**Objective**. Please rewrite everything from the line containing "Task: Expand announcements" down to the line containing "Open the Chrome side panel icon", both included, as a numbered list with blank lines left out.

* Start Stored data *

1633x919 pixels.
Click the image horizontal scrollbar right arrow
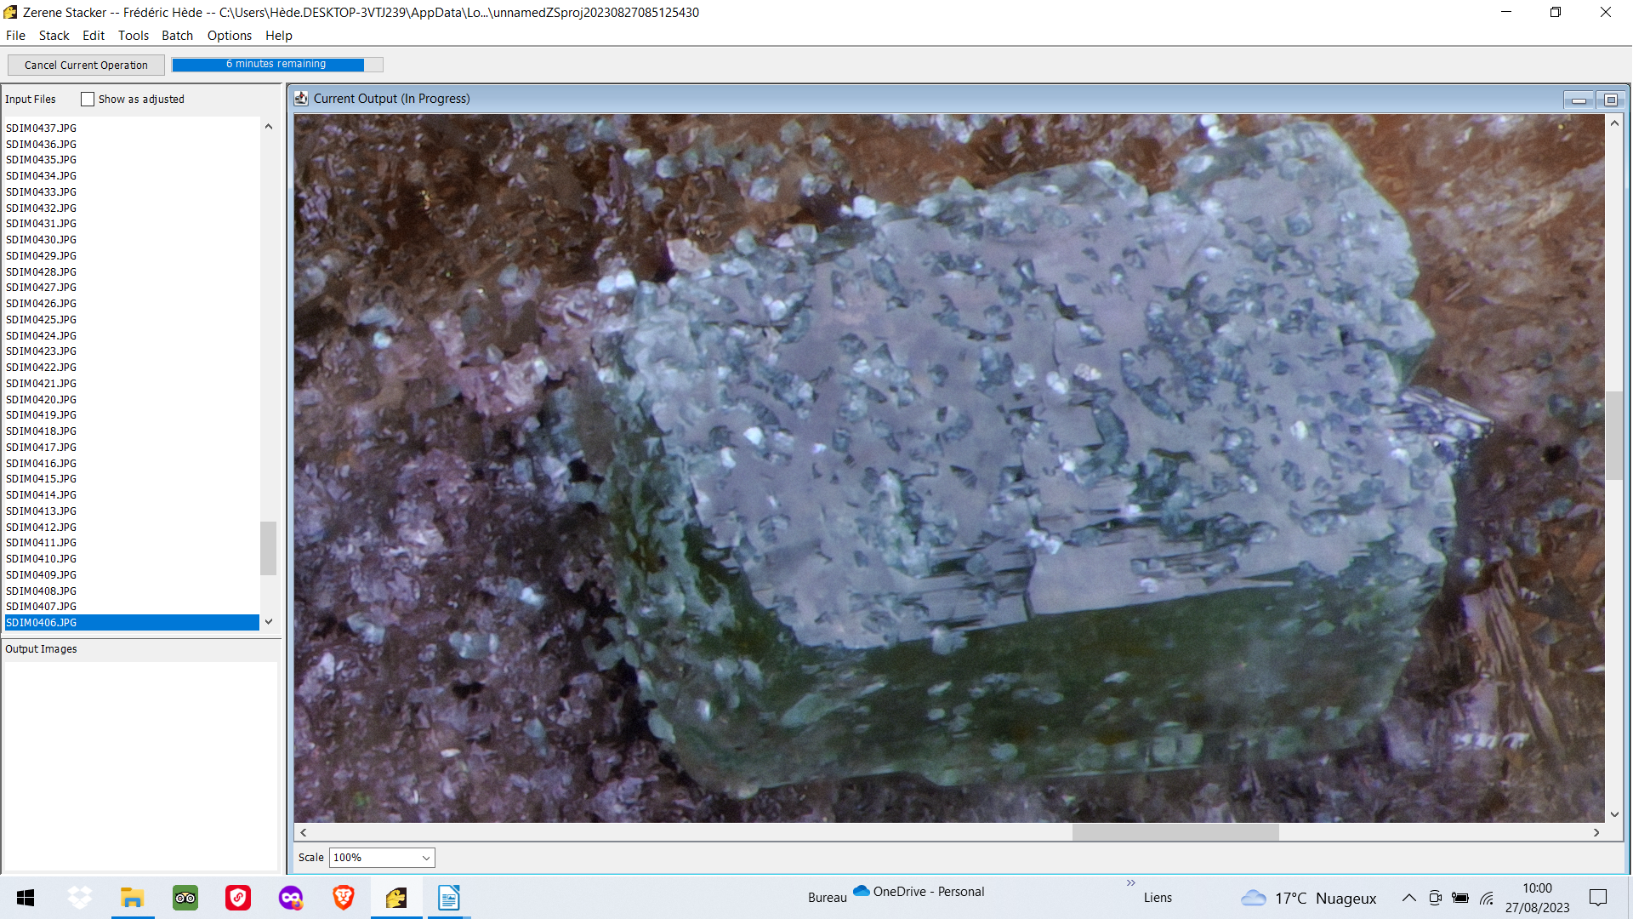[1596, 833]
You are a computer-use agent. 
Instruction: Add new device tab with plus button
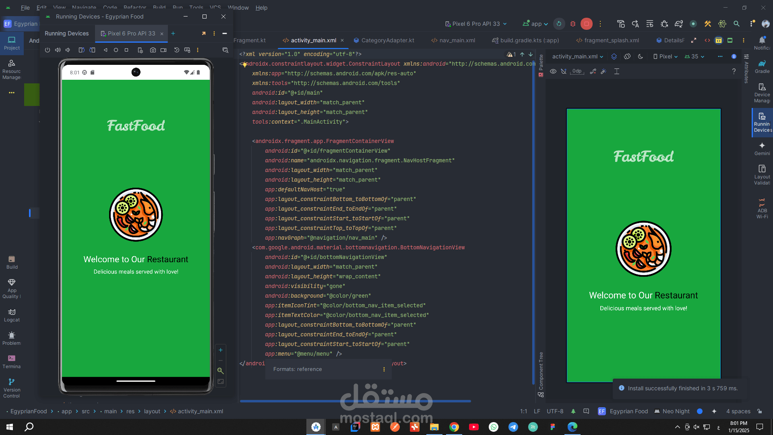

* End Stored data *
* Start Stored data *

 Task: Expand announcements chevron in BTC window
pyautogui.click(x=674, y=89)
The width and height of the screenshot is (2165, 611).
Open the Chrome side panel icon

* End Stored data *

**The solution**.
1.  Task: Expand announcements chevron in BTC window
2. pyautogui.click(x=674, y=89)
3. The width and height of the screenshot is (2165, 611).
4. Open the Chrome side panel icon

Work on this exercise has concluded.